Background: Patients with advanced or metastatic cancer treated in Phase I clinical trials are considered to have a poor prognosis. Survival from first treatment in a Phase I trial was determined for 349 patients. Univariate and multivariate survival analyses were performed to determine whether potential prognostic factors and distinct risk groups could be identified.
Methods: Patients were identified retrospectively from a large data base of patients with advanced or metastatic cancer treated in Phase I clinical trials at the University of Chicago between February 1987 and October 1991.
Results: With a median follow-up of 29 months, 10% of patients were alive at the time of analysis. Twenty-nine percent were alive 1 year after the initiation of Phase I chemotherapy, and the median survival from first treatment in a Phase I study was 6.5 months. Multivariate analysis indicated that a better pretreatment performance status, a higher pretreatment serum albumin concentration, a lower pretreatment platelet count, no prior cisplatin chemotherapy, and a genitourinary or gynecologic cancer diagnosis were predictive of better survival. Three risk groups incorporating these five variables were identified, with median survivals of 12.7, 7.4, and 3.5 months for the good, intermediate, and poor risk groups, respectively.
Conclusion: Patients treated in Phase I clinical trials have a median survival of 6.5 months, even though some patients have been treated at early (subtoxic and potentially subtherapeutic) dose levels. The results of this study may allow the identification of patients who are likely to survive long enough to contribute information on acute and cumulative drug-related toxicities and, possibly, tumor response.

_Action item_
Render this sentence from the abstract on survival in Phase I trials into French: "Twenty-nine percent were alive 1 year after the initiation of Phase I chemotherapy, and the median survival from first treatment in a Phase I study was 6.5 months." The material after this point has no connection to the abstract on survival in Phase I trials.

_Data extracts_
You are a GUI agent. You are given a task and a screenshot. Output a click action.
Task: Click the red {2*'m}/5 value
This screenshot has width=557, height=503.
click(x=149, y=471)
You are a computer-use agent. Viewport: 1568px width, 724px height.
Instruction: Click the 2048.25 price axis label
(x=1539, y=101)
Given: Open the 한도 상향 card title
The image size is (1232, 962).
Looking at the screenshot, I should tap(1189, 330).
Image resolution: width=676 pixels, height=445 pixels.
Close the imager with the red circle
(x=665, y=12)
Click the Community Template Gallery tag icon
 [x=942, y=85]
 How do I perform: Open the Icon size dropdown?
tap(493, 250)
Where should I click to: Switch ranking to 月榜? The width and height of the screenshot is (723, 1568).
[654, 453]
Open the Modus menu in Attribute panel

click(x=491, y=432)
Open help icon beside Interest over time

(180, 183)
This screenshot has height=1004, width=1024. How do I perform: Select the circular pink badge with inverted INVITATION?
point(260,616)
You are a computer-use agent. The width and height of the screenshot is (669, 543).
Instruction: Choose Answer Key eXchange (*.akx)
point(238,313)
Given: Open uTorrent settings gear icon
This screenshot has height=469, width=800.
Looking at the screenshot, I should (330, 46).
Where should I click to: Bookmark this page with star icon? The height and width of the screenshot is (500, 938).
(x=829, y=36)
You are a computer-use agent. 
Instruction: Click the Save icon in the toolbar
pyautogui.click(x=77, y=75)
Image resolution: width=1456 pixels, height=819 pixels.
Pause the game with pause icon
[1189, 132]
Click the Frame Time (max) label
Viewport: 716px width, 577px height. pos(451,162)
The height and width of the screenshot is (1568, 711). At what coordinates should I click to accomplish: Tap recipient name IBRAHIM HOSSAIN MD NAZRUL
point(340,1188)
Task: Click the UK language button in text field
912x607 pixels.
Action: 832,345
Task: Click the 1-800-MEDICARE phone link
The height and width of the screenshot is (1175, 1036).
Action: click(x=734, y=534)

_Your response_
Vingt-neuf pour cent étaient en vie 1 an après le début de la chimiothérapie de phase I, et la survie médiane à partir du premier traitement dans une étude de phase I était de 6,5 mois.